**WHAT IS NEEDED**
Update the lines from the line with "Click the 7" to the line with "Action: (317, 250)" by replacing "GUI agent" with "UI agent", and leave everything else unchanged.
### INFORMATION GIVEN
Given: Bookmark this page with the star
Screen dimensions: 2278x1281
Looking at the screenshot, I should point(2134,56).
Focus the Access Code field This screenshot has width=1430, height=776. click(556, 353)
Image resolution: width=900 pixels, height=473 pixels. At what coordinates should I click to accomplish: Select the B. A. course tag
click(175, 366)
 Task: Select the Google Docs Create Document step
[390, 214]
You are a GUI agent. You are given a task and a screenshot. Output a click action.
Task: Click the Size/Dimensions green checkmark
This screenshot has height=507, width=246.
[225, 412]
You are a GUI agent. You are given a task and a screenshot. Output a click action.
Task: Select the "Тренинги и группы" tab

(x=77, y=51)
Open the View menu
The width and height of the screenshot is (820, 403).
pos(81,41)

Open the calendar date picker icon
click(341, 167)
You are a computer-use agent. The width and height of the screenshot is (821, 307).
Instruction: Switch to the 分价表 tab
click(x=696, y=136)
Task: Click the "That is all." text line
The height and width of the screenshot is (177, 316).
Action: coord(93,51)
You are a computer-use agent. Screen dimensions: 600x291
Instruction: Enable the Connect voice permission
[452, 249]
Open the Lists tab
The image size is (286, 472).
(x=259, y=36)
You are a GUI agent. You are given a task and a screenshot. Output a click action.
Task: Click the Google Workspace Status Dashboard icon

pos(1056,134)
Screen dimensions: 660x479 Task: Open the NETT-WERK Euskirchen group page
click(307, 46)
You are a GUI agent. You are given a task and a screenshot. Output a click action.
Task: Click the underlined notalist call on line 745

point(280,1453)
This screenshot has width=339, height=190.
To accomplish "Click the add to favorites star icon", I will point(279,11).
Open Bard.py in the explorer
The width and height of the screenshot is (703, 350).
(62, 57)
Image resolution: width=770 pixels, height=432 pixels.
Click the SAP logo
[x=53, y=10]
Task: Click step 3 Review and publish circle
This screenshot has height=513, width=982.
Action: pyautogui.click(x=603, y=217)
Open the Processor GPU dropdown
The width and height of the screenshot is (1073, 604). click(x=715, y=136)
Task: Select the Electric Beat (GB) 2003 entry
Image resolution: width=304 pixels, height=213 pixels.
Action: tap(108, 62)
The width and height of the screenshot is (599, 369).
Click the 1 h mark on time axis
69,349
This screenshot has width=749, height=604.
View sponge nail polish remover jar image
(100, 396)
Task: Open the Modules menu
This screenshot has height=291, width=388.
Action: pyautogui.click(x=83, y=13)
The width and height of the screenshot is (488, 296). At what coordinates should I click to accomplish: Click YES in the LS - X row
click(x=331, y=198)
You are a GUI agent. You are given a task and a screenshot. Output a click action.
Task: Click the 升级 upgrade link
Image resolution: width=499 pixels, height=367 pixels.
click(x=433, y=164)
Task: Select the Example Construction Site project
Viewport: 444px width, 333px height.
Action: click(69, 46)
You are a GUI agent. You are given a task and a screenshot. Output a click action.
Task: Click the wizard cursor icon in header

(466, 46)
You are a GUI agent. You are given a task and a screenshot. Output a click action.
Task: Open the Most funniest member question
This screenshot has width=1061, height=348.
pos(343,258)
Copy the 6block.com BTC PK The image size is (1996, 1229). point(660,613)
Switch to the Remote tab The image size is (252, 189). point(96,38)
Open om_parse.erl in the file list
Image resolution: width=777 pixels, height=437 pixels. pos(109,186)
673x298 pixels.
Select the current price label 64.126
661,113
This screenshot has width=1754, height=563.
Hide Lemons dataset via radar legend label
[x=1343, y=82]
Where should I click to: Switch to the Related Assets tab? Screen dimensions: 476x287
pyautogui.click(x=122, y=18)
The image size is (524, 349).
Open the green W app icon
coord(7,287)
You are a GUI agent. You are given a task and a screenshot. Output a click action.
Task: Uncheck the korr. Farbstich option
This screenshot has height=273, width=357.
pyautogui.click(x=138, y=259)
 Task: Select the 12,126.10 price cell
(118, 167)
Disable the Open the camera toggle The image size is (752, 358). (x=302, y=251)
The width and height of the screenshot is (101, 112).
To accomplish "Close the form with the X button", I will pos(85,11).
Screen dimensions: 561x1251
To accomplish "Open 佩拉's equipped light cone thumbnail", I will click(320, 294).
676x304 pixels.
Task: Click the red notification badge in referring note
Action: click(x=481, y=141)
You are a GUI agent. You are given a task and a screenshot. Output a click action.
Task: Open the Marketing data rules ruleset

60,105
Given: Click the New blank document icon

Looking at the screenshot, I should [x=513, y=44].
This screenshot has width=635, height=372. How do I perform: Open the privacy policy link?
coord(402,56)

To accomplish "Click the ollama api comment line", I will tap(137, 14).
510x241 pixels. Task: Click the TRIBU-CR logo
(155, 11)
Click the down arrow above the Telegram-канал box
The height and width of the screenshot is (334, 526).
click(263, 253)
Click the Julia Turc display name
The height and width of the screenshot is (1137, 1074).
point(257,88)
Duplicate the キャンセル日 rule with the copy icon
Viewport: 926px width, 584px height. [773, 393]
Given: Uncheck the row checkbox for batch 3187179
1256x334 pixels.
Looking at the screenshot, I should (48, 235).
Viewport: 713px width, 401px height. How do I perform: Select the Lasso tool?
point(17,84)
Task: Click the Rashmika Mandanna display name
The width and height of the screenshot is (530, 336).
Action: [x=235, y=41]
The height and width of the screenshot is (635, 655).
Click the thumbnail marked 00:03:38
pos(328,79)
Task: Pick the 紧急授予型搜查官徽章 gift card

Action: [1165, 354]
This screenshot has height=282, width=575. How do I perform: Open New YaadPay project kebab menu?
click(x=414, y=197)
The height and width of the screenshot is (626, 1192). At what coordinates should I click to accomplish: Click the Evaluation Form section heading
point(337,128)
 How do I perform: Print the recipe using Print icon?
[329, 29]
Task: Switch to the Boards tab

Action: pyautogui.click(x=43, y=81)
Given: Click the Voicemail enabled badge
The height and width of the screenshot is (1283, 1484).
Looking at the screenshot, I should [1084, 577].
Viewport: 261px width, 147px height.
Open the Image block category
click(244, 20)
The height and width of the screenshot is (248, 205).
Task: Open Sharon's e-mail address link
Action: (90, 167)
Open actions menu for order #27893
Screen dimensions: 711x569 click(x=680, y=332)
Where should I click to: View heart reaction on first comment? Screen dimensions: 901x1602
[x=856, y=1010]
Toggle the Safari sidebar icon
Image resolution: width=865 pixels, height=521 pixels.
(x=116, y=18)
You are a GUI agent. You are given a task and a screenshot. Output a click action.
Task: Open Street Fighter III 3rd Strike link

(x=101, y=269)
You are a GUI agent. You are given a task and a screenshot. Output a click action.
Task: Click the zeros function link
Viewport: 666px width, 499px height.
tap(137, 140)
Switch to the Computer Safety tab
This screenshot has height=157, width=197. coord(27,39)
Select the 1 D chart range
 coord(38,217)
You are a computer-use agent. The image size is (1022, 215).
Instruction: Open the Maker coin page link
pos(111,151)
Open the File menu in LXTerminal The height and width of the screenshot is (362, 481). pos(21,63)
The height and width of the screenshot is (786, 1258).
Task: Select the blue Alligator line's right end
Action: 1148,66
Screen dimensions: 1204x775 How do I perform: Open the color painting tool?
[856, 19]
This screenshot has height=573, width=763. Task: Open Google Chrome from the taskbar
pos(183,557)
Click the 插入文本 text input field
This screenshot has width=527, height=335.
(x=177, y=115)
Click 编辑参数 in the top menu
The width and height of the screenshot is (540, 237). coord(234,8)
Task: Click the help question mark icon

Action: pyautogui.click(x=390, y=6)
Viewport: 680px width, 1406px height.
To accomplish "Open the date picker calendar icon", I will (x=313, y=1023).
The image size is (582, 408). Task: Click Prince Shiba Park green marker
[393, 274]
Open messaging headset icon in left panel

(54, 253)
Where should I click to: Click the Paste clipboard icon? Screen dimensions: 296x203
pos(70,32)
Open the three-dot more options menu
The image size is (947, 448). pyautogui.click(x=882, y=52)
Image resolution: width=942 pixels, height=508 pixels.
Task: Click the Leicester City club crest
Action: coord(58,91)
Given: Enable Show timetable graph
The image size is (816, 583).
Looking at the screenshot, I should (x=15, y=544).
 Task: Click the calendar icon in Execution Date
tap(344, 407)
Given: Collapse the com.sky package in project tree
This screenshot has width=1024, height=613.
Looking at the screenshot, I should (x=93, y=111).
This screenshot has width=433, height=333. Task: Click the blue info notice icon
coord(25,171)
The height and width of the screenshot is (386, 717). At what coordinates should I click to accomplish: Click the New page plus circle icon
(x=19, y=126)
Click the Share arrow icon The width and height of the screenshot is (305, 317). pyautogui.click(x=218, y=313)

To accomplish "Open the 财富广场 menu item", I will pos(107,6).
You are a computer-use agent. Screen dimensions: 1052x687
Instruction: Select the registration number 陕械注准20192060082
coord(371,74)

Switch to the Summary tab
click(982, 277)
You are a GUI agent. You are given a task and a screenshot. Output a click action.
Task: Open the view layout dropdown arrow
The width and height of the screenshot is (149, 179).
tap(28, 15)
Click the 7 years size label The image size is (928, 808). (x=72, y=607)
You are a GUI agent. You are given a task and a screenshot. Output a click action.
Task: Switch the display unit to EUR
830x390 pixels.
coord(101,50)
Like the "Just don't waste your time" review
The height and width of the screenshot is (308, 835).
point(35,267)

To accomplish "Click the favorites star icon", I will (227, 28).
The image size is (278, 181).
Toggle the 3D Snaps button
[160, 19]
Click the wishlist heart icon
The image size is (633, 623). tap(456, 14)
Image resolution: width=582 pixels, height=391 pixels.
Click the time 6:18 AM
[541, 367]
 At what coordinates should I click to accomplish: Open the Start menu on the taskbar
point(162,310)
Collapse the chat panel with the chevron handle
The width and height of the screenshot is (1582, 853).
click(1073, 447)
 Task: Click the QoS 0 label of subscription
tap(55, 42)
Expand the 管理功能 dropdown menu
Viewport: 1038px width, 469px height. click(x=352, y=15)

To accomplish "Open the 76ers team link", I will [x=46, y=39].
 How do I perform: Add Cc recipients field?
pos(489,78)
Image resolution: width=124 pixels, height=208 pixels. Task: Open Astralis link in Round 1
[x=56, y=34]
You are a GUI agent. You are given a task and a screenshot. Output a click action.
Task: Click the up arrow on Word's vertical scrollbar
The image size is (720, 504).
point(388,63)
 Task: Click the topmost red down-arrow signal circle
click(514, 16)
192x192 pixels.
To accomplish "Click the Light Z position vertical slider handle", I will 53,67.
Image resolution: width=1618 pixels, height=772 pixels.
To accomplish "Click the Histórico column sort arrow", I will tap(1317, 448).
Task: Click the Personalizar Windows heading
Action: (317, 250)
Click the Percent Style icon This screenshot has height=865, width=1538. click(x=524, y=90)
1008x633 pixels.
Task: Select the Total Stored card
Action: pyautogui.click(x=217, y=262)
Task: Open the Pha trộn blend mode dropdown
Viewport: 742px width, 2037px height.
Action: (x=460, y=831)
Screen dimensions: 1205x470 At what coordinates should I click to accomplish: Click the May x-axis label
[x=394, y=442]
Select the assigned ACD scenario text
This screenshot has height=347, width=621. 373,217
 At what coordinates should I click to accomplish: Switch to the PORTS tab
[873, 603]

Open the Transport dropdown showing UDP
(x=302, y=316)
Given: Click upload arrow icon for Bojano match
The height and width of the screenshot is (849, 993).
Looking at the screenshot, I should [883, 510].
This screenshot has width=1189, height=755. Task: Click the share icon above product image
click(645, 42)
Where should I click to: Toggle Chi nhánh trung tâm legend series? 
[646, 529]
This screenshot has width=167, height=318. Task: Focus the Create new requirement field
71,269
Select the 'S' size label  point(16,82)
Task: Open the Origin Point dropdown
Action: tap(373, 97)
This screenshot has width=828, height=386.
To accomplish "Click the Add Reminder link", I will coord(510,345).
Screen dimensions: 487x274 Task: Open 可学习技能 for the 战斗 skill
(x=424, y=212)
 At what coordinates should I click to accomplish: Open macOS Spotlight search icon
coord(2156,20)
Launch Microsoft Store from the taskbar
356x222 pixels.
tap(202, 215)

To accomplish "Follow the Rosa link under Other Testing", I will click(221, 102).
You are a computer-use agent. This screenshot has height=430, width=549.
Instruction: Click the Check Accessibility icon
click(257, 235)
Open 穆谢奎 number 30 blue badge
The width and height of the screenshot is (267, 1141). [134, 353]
######
**RESPONSE TO THIS EXERCISE**
Click the 7 years size label The image size is (928, 808). (x=72, y=607)
You are a UI agent. You are given a task and a screenshot. Output a click action.
Task: Switch the display unit to EUR
830x390 pixels.
coord(101,50)
Like the "Just don't waste your time" review
The height and width of the screenshot is (308, 835).
point(35,267)

To accomplish "Click the favorites star icon", I will (227, 28).
The image size is (278, 181).
Toggle the 3D Snaps button
[160, 19]
Click the wishlist heart icon
The image size is (633, 623). tap(456, 14)
Image resolution: width=582 pixels, height=391 pixels.
Click the time 6:18 AM
[541, 367]
 At what coordinates should I click to accomplish: Open the Start menu on the taskbar
point(162,310)
Collapse the chat panel with the chevron handle
The width and height of the screenshot is (1582, 853).
click(1073, 447)
 Task: Click the QoS 0 label of subscription
tap(55, 42)
Expand the 管理功能 dropdown menu
Viewport: 1038px width, 469px height. click(x=352, y=15)

To accomplish "Open the 76ers team link", I will [x=46, y=39].
 How do I perform: Add Cc recipients field?
pos(489,78)
Image resolution: width=124 pixels, height=208 pixels. Task: Open Astralis link in Round 1
[x=56, y=34]
You are a UI agent. You are given a task and a screenshot. Output a click action.
Task: Click the up arrow on Word's vertical scrollbar
The image size is (720, 504).
point(388,63)
 Task: Click the topmost red down-arrow signal circle
click(514, 16)
192x192 pixels.
To accomplish "Click the Light Z position vertical slider handle", I will 53,67.
Image resolution: width=1618 pixels, height=772 pixels.
To accomplish "Click the Histórico column sort arrow", I will tap(1317, 448).
Task: Click the Personalizar Windows heading
Action: (317, 250)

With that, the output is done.